Directions:
Return every line of the records below that contains the word "Family". Uppercase and lowercase count as different.

Records for the task:
****************

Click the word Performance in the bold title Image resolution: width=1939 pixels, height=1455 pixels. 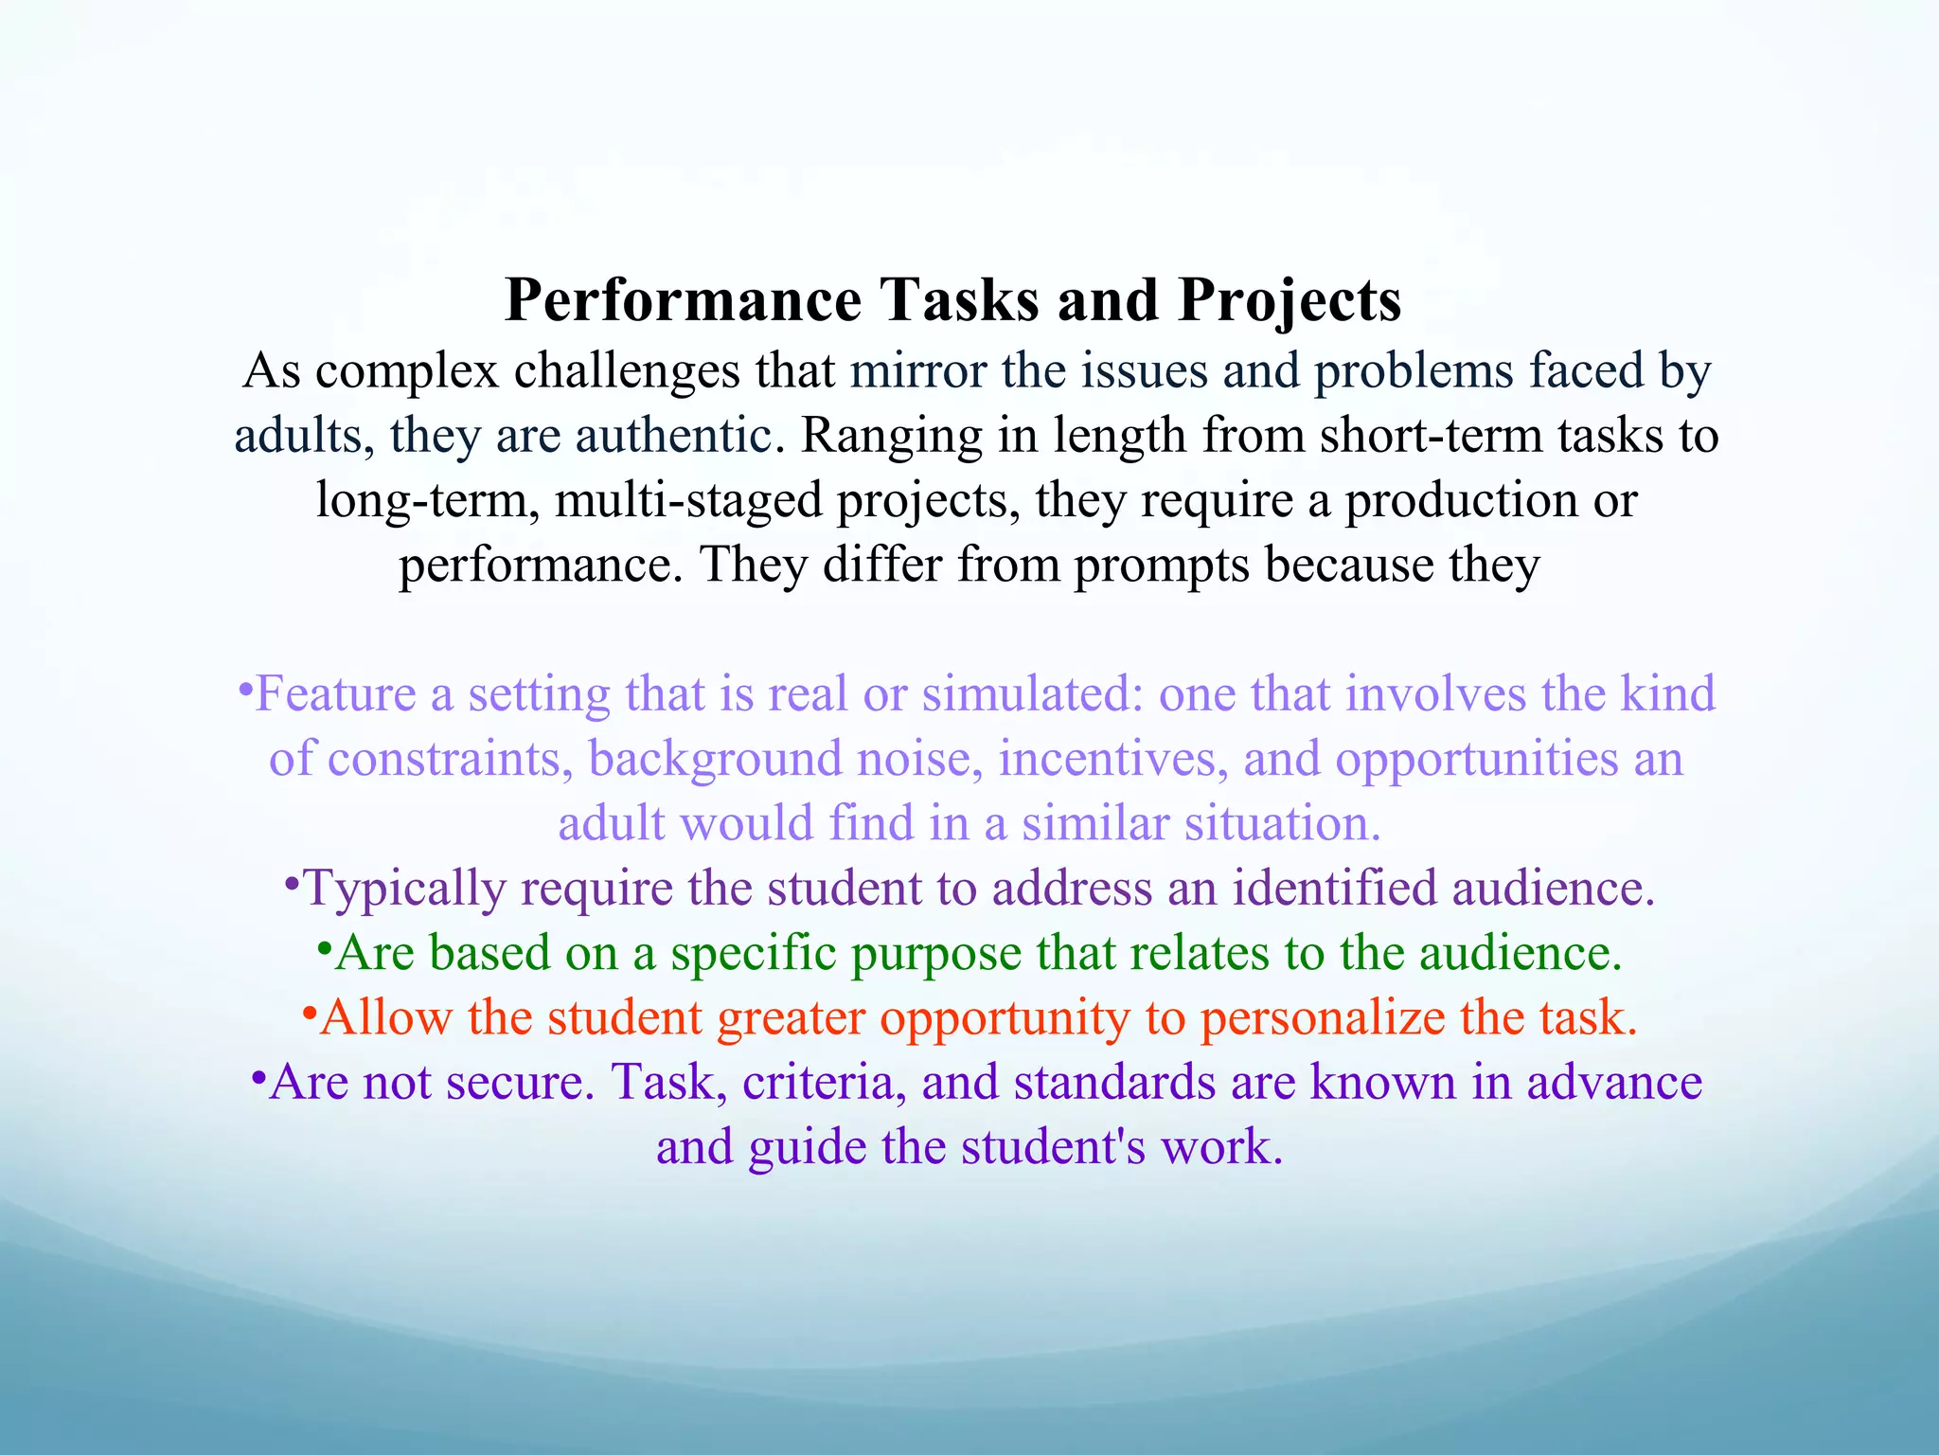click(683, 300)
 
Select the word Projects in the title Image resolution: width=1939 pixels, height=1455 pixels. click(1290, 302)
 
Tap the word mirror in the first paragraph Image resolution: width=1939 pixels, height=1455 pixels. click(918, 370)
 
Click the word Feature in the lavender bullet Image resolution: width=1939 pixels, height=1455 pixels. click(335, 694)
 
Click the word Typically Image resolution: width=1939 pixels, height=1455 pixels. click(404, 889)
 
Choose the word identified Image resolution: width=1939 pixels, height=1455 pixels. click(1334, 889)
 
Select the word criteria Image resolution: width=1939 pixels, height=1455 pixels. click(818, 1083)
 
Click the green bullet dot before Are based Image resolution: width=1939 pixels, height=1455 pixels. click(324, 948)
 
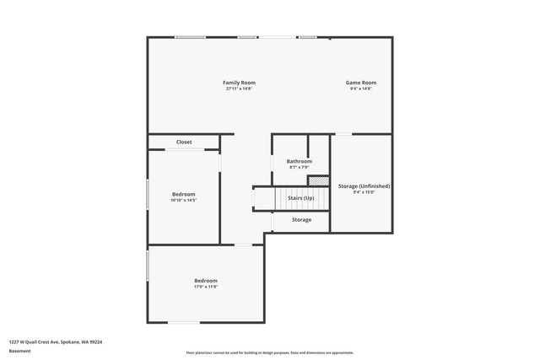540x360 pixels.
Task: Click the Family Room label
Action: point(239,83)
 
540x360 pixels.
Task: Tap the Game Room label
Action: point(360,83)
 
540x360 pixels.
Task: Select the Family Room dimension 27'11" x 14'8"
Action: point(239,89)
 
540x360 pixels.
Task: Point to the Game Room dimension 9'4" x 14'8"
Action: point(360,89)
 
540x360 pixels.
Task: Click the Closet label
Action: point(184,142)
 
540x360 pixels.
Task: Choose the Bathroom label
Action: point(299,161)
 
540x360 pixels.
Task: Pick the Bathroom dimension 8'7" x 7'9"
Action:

****************

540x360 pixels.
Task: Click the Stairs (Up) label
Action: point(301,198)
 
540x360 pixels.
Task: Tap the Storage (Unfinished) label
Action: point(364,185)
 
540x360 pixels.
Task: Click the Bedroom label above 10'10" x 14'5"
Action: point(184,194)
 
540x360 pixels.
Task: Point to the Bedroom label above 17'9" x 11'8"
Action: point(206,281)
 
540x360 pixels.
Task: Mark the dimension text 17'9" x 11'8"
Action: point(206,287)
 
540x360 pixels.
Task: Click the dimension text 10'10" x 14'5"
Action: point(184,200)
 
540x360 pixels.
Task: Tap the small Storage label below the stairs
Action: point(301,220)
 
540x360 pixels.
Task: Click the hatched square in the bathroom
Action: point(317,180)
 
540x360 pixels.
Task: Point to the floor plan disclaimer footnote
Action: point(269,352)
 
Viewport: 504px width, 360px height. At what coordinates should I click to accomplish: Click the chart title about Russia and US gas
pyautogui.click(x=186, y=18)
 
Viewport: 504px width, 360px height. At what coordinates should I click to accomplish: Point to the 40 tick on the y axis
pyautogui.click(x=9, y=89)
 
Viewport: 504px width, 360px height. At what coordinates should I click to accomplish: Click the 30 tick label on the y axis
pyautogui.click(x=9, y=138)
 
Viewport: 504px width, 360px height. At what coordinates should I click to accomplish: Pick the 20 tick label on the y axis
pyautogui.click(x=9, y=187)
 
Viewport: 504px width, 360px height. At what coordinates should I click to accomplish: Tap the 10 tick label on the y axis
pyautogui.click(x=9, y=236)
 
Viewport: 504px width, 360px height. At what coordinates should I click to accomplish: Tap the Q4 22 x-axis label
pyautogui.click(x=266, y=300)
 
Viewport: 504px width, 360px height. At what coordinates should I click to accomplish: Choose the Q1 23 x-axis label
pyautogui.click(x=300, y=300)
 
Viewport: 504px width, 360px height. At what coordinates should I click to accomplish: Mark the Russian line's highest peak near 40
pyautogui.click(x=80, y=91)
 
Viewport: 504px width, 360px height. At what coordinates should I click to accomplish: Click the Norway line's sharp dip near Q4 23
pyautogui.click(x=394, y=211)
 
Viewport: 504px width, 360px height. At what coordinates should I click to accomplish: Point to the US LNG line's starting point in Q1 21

****************

Response:
Task: Click the Family Room label
Task: Select the Family Room dimension 27'11" x 14'8"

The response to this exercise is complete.